*Your task*
Every line in the data below that includes "computer" belongs in the answer, copied as it stands.
Top of Source material
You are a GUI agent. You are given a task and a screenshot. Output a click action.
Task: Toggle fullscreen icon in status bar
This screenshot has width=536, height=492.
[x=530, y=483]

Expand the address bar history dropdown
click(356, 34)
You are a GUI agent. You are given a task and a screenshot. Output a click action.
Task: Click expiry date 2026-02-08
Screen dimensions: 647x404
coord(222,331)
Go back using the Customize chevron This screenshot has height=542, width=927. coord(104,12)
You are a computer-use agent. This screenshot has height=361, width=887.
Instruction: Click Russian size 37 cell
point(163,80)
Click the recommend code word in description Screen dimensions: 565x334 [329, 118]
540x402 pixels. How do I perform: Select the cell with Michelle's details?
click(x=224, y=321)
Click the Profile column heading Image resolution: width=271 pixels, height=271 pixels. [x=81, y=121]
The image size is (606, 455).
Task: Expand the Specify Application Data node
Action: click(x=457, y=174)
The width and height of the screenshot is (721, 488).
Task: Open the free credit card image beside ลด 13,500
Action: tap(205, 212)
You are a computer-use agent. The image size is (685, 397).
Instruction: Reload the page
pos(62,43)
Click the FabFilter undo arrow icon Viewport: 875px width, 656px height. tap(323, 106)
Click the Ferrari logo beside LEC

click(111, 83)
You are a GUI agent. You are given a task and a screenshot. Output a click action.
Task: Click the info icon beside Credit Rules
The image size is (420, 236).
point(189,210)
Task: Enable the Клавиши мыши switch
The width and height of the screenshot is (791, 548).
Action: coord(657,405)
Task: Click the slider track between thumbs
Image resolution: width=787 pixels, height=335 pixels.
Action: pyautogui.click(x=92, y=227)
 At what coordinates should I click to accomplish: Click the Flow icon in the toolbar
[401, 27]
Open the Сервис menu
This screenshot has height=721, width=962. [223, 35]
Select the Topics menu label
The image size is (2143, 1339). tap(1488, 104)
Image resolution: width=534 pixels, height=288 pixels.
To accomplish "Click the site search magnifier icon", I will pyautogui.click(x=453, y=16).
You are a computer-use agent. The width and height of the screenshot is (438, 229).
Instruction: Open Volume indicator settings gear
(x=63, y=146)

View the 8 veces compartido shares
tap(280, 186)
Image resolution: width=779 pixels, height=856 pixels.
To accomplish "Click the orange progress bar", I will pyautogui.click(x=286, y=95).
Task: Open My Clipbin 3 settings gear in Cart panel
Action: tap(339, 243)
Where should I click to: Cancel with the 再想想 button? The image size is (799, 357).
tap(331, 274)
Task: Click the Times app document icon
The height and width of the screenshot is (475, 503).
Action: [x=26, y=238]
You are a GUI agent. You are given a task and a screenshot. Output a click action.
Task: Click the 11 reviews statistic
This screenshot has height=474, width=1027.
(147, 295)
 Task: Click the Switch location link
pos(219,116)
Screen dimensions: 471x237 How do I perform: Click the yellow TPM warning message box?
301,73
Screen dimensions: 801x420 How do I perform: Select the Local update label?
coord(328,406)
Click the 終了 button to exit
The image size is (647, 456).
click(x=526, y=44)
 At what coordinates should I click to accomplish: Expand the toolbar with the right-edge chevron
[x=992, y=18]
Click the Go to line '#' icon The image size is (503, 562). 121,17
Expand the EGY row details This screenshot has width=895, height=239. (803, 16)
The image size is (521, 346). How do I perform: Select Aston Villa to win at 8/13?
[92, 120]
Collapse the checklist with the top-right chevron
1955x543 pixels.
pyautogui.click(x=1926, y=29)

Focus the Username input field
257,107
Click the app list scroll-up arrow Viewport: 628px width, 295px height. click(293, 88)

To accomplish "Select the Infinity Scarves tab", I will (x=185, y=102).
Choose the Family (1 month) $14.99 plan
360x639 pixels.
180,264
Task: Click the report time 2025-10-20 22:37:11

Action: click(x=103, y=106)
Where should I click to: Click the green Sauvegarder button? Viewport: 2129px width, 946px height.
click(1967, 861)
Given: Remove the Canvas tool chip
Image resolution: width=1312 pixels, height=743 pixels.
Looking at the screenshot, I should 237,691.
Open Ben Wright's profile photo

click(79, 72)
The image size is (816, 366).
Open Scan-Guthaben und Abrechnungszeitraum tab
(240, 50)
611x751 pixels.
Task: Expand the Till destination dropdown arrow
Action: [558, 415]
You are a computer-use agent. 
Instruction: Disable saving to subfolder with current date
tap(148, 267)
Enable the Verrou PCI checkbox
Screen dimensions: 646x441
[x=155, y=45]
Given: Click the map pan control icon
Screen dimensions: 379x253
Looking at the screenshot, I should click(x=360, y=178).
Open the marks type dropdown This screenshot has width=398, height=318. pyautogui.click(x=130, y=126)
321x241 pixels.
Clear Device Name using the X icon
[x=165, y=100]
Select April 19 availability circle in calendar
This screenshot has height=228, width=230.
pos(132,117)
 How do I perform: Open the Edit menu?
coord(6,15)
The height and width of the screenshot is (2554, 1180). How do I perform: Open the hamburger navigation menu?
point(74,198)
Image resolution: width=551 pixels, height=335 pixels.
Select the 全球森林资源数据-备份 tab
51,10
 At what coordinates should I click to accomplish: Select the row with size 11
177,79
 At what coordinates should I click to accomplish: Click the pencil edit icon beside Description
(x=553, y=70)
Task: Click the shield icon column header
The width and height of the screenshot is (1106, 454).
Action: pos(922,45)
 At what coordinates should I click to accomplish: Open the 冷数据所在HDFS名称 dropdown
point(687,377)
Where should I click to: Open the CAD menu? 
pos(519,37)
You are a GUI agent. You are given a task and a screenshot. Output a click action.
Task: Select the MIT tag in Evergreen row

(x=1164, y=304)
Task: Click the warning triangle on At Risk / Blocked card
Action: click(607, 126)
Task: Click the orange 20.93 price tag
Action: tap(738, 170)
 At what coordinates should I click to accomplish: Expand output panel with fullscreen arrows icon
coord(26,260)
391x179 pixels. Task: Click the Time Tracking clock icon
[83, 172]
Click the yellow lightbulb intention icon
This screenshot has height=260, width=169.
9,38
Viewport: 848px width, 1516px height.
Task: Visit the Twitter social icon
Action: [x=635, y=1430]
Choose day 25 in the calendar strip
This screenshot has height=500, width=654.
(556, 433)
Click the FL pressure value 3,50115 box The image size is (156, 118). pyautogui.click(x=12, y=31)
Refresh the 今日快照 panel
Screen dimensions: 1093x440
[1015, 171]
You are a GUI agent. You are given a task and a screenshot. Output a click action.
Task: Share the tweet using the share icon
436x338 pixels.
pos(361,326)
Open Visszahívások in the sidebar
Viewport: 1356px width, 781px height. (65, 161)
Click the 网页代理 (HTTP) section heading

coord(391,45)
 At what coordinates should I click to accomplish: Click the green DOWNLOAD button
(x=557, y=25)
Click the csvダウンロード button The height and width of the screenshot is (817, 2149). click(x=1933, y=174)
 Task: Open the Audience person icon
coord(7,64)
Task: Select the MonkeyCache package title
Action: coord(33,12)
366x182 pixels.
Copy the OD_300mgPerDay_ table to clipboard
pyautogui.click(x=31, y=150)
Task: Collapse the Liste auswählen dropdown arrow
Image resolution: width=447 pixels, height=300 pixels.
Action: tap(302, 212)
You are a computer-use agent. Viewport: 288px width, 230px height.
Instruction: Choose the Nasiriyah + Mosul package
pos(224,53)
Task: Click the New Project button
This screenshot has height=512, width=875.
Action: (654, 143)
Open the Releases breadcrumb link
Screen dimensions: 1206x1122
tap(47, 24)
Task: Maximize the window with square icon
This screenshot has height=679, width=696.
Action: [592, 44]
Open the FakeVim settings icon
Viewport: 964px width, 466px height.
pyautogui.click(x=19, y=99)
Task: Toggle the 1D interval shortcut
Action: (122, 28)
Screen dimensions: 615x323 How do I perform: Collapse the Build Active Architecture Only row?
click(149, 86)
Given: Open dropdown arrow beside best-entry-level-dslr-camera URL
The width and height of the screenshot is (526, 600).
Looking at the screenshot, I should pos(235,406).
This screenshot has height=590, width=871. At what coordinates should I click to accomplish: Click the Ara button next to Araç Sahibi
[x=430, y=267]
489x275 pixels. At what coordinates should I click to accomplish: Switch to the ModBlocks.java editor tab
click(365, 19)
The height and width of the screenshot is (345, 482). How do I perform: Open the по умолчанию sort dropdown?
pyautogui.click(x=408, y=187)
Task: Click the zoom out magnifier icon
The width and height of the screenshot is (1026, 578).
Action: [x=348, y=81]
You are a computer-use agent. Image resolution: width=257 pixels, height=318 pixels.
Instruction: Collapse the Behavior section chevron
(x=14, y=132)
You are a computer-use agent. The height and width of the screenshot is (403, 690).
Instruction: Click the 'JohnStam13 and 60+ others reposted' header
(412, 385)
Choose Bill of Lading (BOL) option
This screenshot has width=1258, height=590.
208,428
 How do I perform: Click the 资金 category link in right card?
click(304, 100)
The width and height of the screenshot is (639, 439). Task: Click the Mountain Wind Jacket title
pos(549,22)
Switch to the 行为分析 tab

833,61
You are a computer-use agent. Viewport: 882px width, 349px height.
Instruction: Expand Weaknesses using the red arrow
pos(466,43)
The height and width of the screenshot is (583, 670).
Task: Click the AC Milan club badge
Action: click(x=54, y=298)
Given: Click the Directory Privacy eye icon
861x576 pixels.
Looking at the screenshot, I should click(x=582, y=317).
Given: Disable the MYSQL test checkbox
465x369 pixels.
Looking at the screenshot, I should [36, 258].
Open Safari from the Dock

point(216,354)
Bottom of Source material
*Exercise output*
You are a computer-use agent. This screenshot has height=361, width=887.
You are a computer-use agent. The image size is (685, 397).
You are a computer-use agent. The width and height of the screenshot is (438, 229).
You are a computer-use agent. 
You are a computer-use agent. Viewport: 288px width, 230px height.
You are a computer-use agent. Image resolution: width=257 pixels, height=318 pixels.
You are a computer-use agent. The height and width of the screenshot is (403, 690).
You are a computer-use agent. Viewport: 882px width, 349px height.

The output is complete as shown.